En France, l’INSEE a annoncé qu’au deuxième trimestre la croissance économique avait été de... 0% , tandis que les chiffres de la production industrielle indiquaient un recul en mars, avril et surtout en juin, non compensés par les hausses de mai et juillet: les prévisions de croissance arrêtés par le gouvernement (plus de 2% pour 2011), seront à l’évidence impossibles à tenir, ce qui renforce la méfiance des milieux financiers internationaux sur la capacité de l’Etat français à faire face à ses engagements.

Mais c’est l’Allemagne, le champion des exportations, de la croissance et le moteur économique de l’Europe, qui a le plus surpris en annonçant une hausse de son PIB digne de la France (0,1%) et, pire encore, un recul de sa production industrielle en juin (-0,6%) et un déficit de son commerce extérieur à cause du recul de ses exportations!

Selon l’OCDE, ses indicateurs, qui  sont censés fournir une prévision de l’évolution économique dans les mois à venir, «continuent de signaler un ralentissement de l’activité pour le mois de juin 2011 dans la plupart des pays de l’OCDE et des grandes économies non membres».

Le ralentissement serait même plus prononcé pour des pays comme la Chine, le Brésil ou l’Inde, souvent présentés comme les nouveaux moteurs de l’économie mondiale, que pour les Etats-Unis ou les pays européens (9): en réalité, ces pays «émergents» dépendent toujours des marchés des grands pays capitalistes: Etats-Unis, Japon, Europe.

 

Les solutions bourgeoises et les mensonges réformistes

 

Confrontés à ces graves crises boursières et financières, les responsables économiques et politiques en Europe et dans le monde se sont lancés dans des plans d’austérité et des mesures de rigueur budgétaire pour «équilibrer les comptes». La Grèce a servi de banc d’essai, avant que la recette soit appliquée au Portugal, en Irlande et dans d’autres pays comme la Roumanie. Les mesures d’austérité, avec des intensités pour l’instant plus faibles, ont été ensuite adoptées par l’Espagne, la Grande-Bretagne, l’Italie.
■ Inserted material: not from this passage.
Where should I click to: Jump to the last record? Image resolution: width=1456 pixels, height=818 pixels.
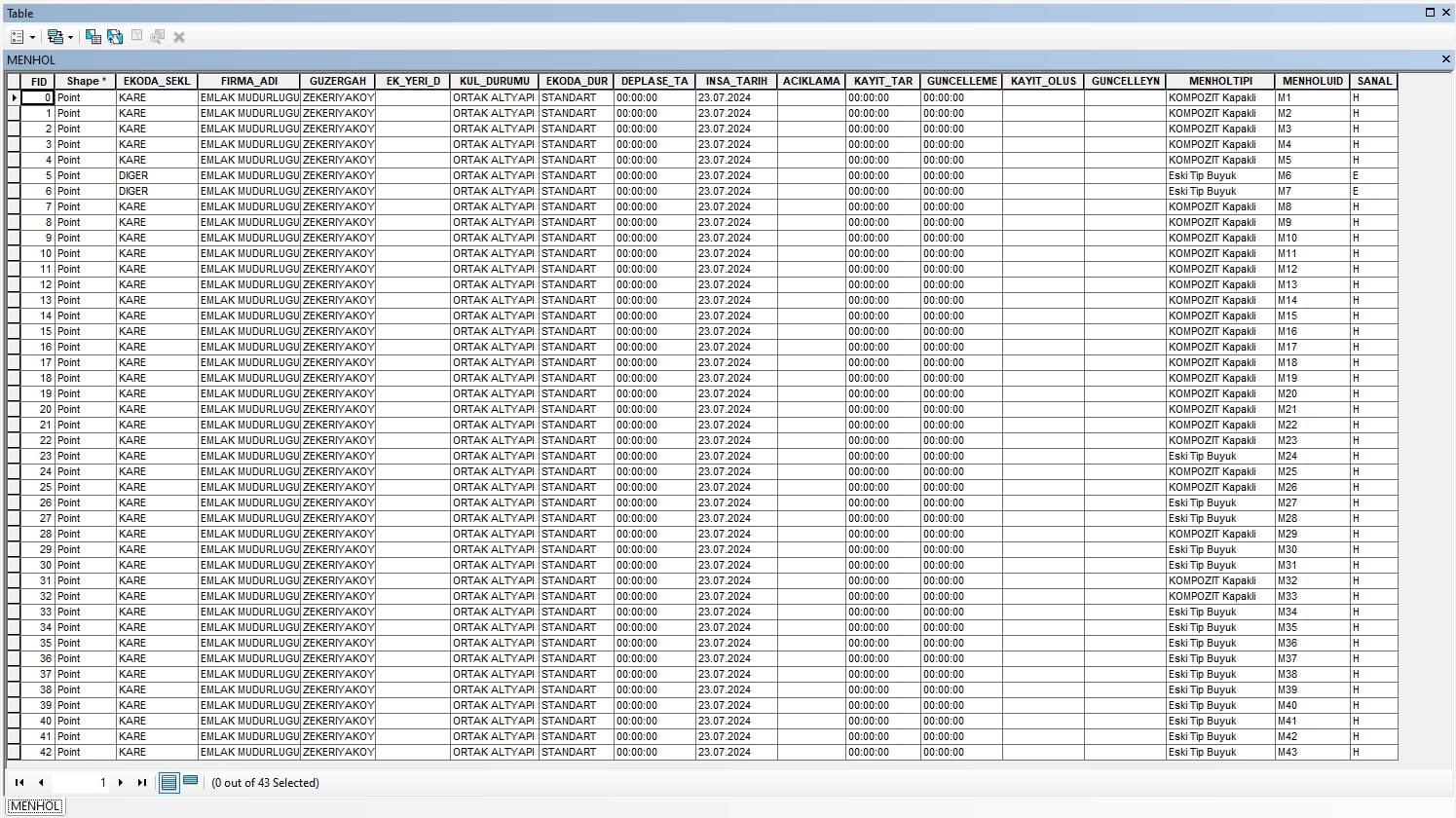[142, 783]
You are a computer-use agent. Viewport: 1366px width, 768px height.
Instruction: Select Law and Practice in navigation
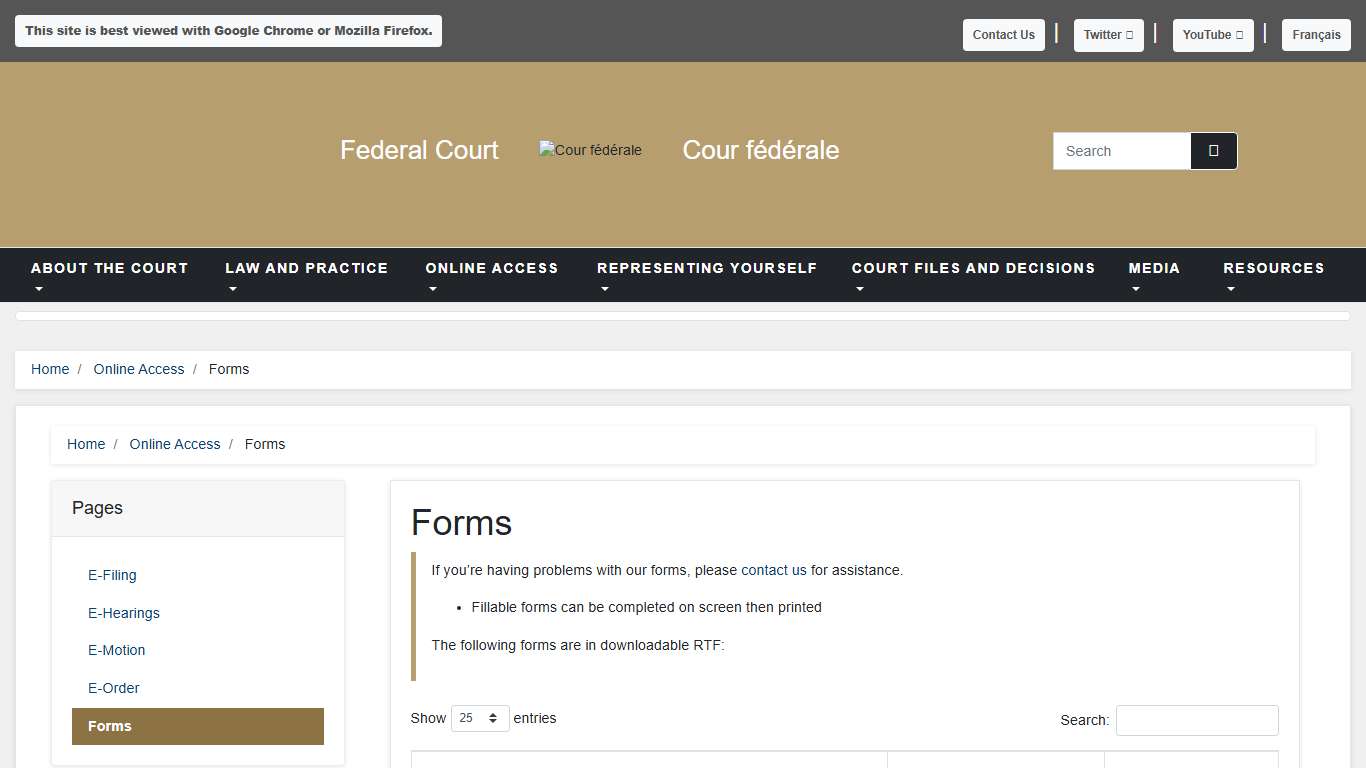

Cependant ces mesures, qui frappent essentiellement les prolétaires mais qui touchent aussi les couches petites-bourgeoises, entraînent inévitablement un ralentissement économique, voire une chute brutale dans les pays qui les prennent (la production industrielle en Grèce a ainsi plongé de 13% en juin par rapport à l’année précédente et le PIB pourrait reculer cette année de 4,5%, selon le gouvernement lui-même); la récession économique diminue les rentrées fiscales rendant donc plus difficile le remboursement de la dette et le rétablissement de l’équilibre des comptes, ce qui débouche sur de nouveaux plans d’austérité. Elle accentue aussi les écarts en Europe entre les nations économiquement les plus fortes (l’Allemagne et ses «satellites» comme l’Autriche ou les Pays-Bas) et celles plus faibles (les pays du sud), engendrant des tensions de plus en plus aiguës au sein de la zone euro.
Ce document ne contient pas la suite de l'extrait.